No effect of teriparatide on migration in total knee replacement
Background and purpose — Aseptic loosening is a main cause of late revision in total knee replacement (TKR). Teriparatide, a recombinant parathyroid hormone (PTH), stimulates osteoblasts and has been suggested to improve cancellous bone healing in humans. This might also be relevant for prosthesis fixation. We used radiostereometric analysis (RSA) to investigate whether teriparatide influences prosthesis fixation. Early migration as measured by RSA can predict future loosening.
Patients and methods — In a randomized controlled trial with blind evaluation, 50 patients with osteoarthritis of the knee were allocated to a teriparatide treatment group (Forsteo, 20 μg daily for 2 months postoperatively) or to an untreated control group. RSA was performed postoperatively and at 6 months, 12 months, and 24 months. The primary effect variable was maximal total point motion (MTPM) from 12 to 24 months.
Results — Median maximal total point motion from 12 to 24 months was similar in the 2 groups (teriparatide: 0.14 mm, 10% and 90% percentiles: 0.08 and 0.24; control: 0.13 mm, 10% and 90% percentiles: 0.09 and 0.21). [Authors: this is perhaps better than using "10th" and "90th", which looks ugly in print./language editor] The 95% confidence interval for the difference between group means was −0.03 to 0.04 mm, indicating that no difference occurred.

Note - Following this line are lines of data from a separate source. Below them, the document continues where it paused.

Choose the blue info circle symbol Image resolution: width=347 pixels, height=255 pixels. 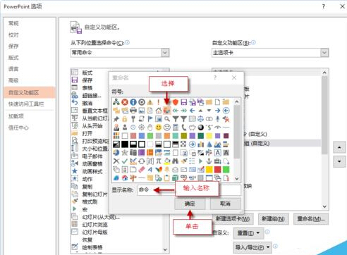point(133,102)
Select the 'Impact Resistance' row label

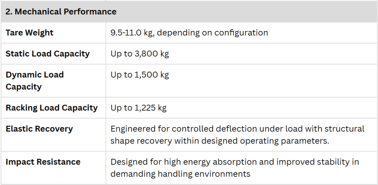(x=43, y=162)
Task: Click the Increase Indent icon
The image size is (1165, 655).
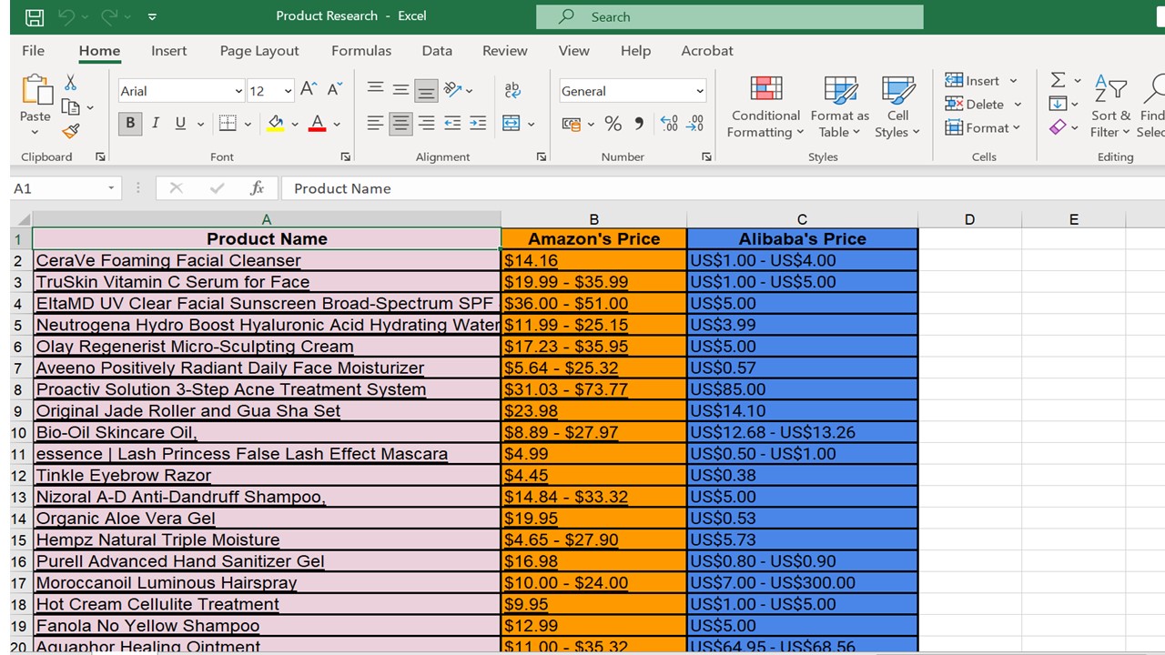Action: tap(478, 124)
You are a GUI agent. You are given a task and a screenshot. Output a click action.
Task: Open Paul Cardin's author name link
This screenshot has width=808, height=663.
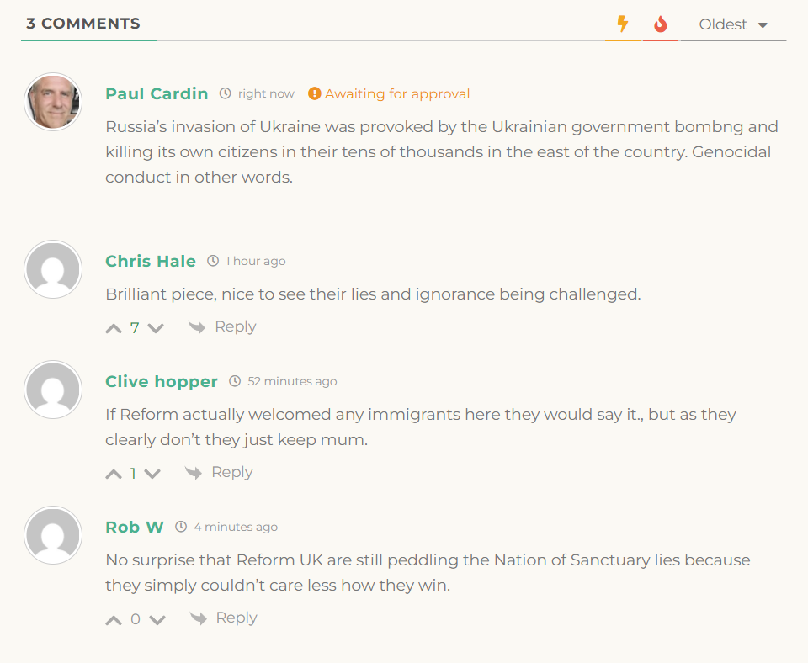click(x=157, y=93)
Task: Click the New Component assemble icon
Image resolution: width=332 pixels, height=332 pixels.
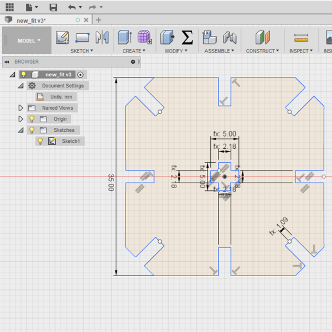Action: pyautogui.click(x=210, y=38)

Interpretation — We found no effect of teriparatide on migration in total knee replacement. Other trials using the same dosing have suggested a positive effect of teriparatide on human cancellous fracture healing. Thus, the lack of effect on migration may have been due to something other than the dose. In a similar study in this issue of Acta Orthopaedica, we found that migration could be reduced with denosumab (Ledin et al.2017). The difference in response between the anabolic substance teriparatide and the antiresorptive denosumab suggests that resorption has a more important role during the postoperative course than any deficit in bone formation.